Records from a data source

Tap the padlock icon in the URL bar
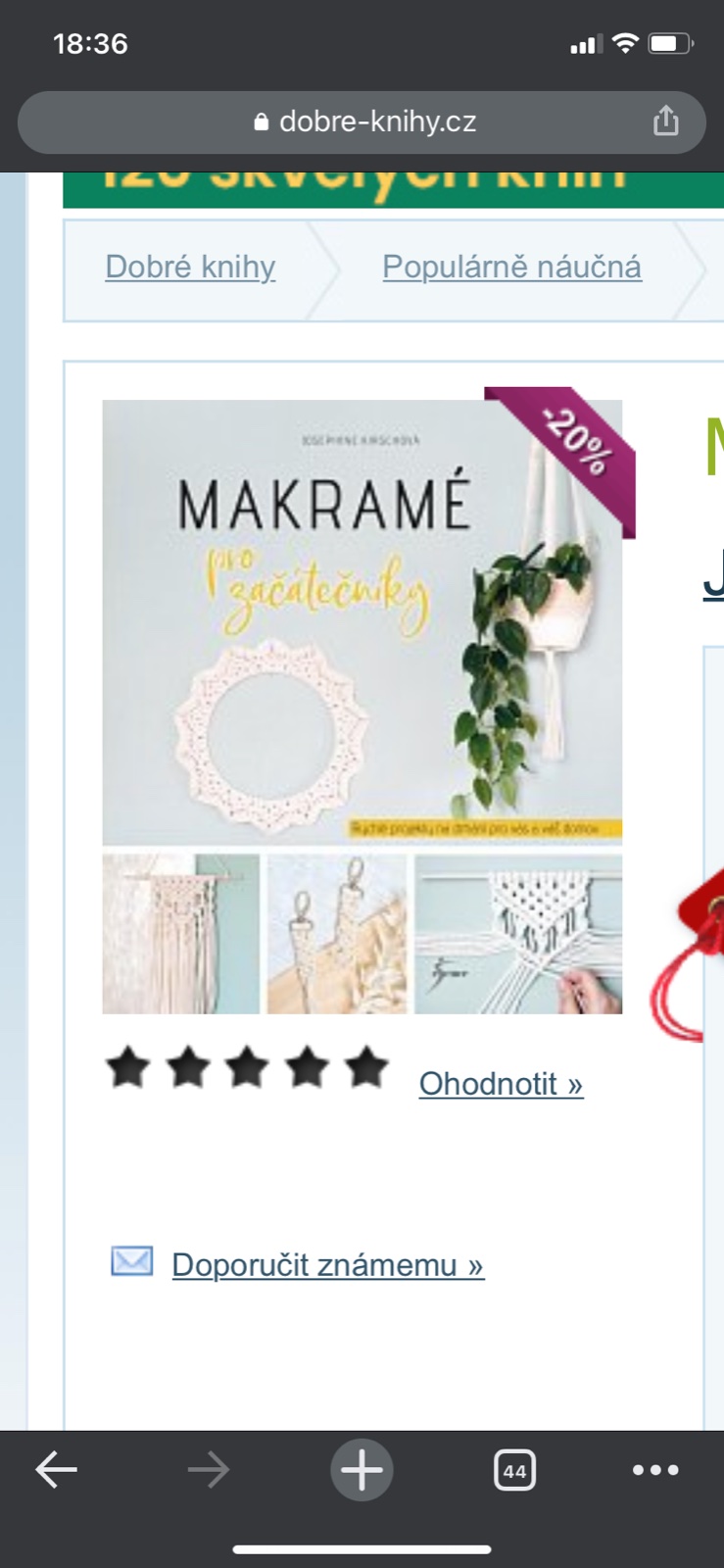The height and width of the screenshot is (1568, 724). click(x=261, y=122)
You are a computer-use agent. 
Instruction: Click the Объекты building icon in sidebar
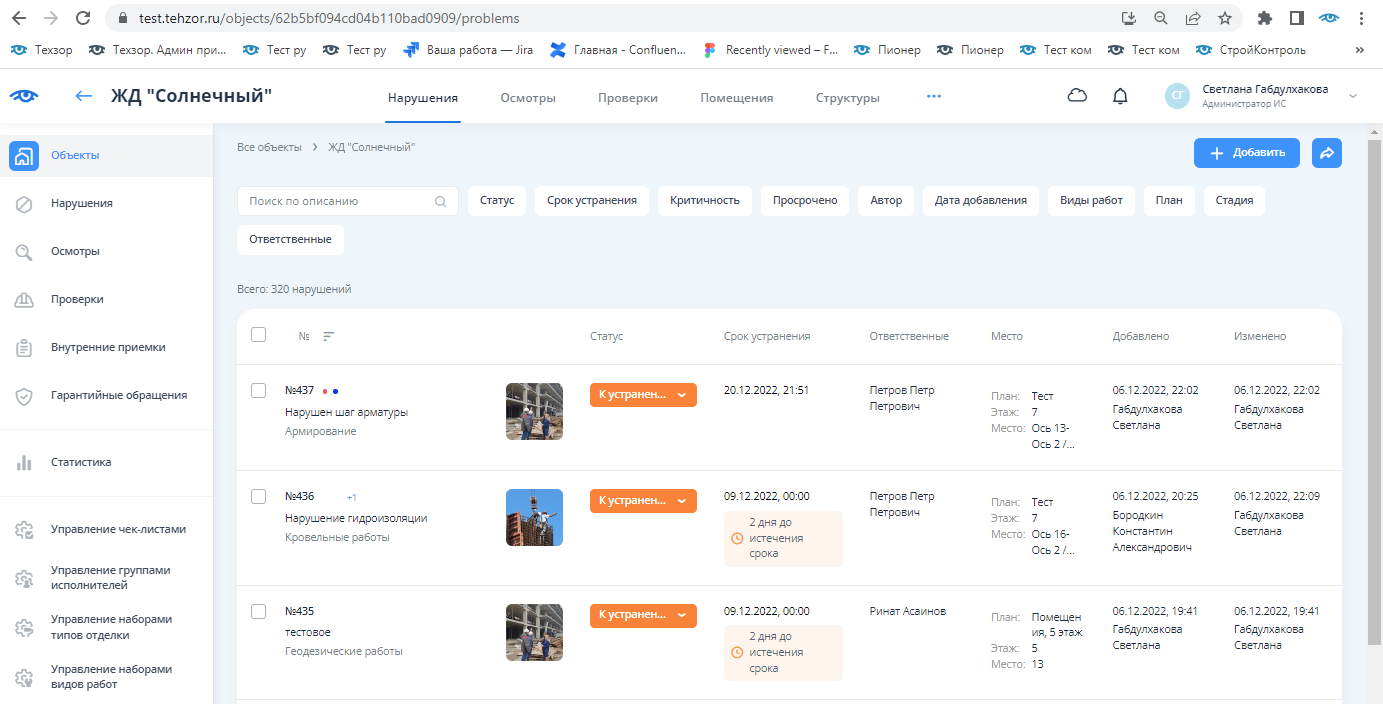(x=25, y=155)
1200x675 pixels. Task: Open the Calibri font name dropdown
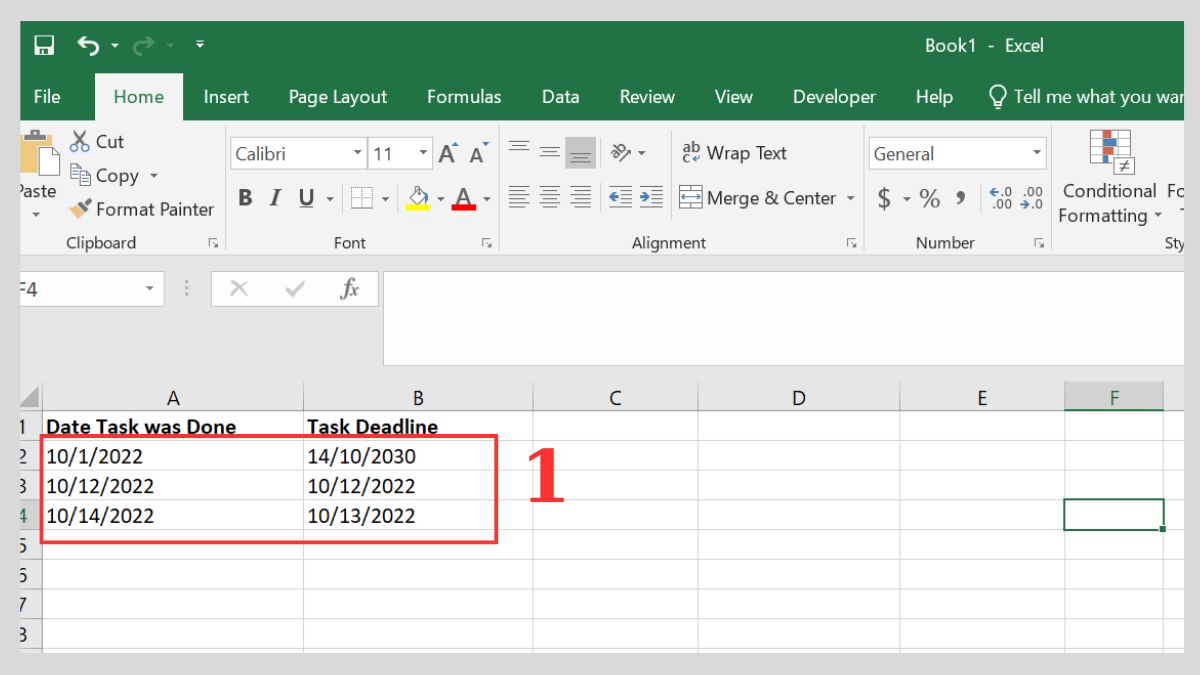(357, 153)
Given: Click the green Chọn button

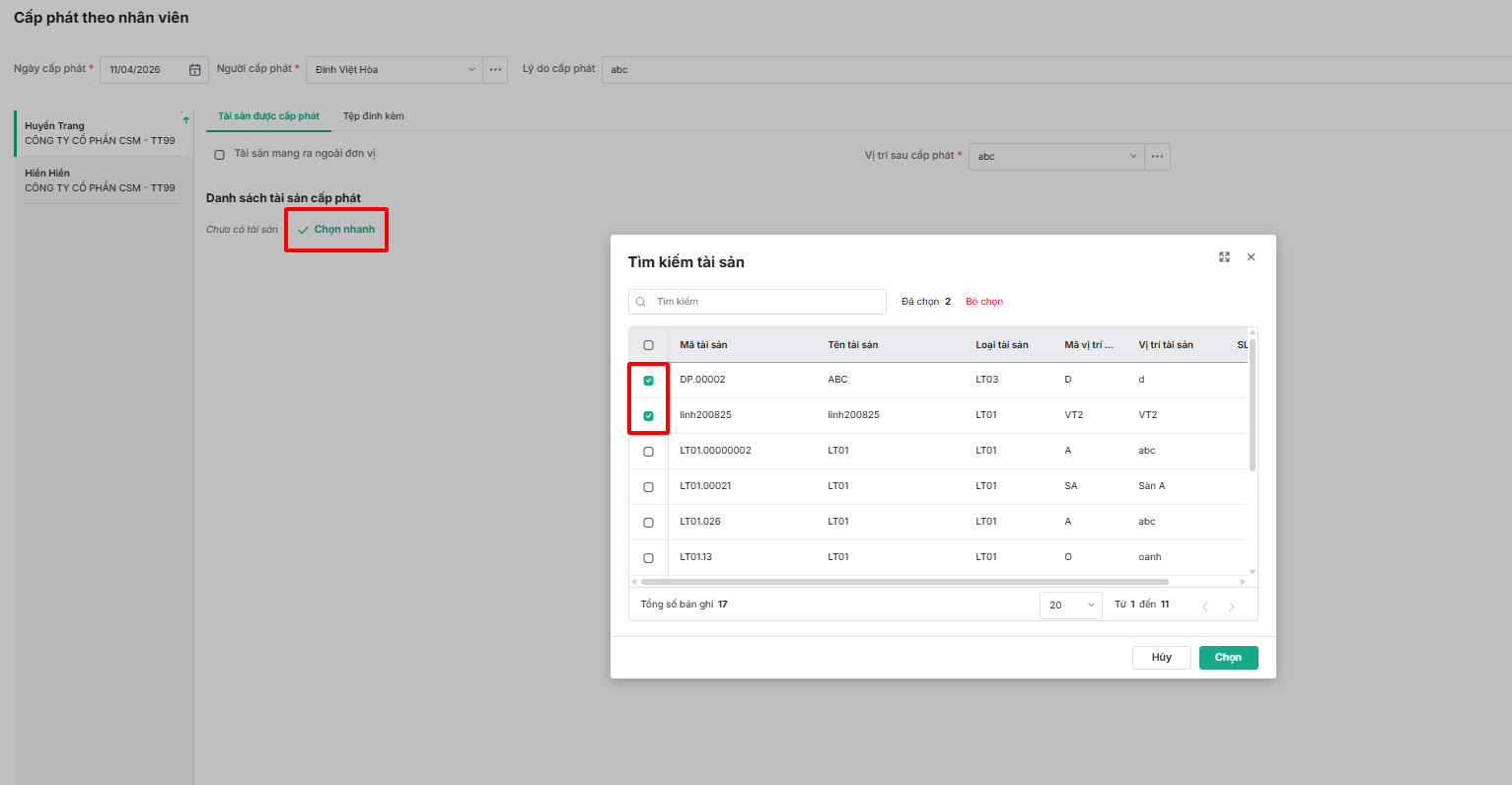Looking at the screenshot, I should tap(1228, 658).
---
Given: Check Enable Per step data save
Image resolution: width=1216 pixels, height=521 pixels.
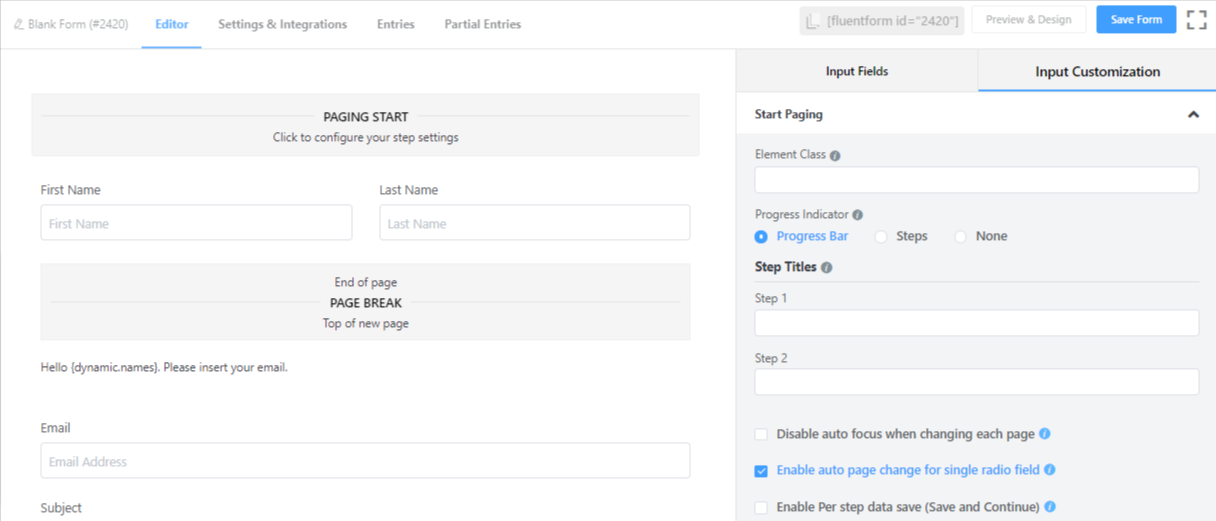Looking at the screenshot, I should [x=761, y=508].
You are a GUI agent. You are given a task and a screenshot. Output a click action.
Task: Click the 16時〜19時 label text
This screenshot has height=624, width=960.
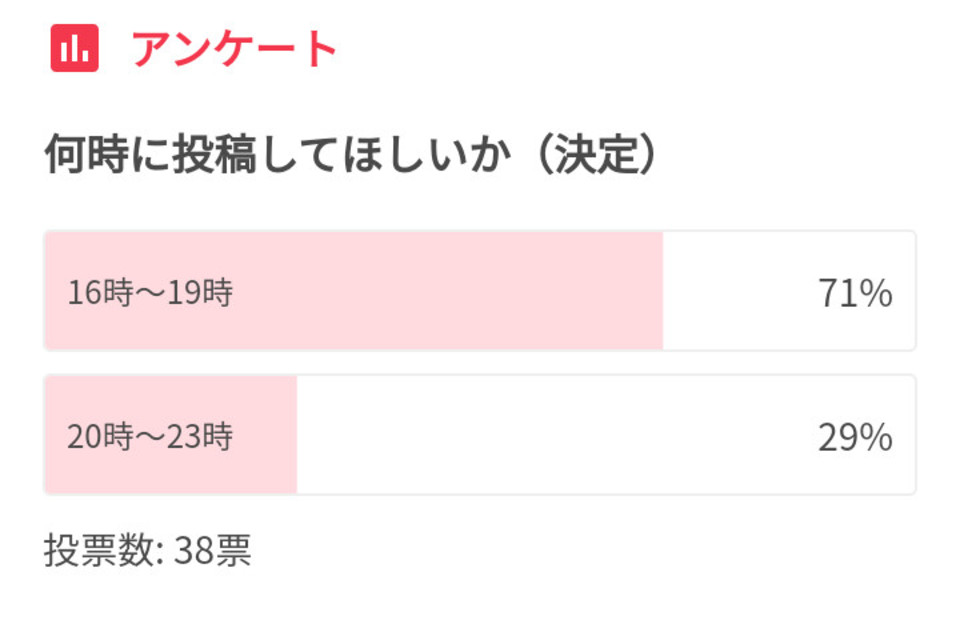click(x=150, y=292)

Directions
All lines above that hold the string "agent" should be copied.

Result for this task
You are a computer-use agent. 
You are a GUI agent. You are given a task and a screenshot. Output a click action.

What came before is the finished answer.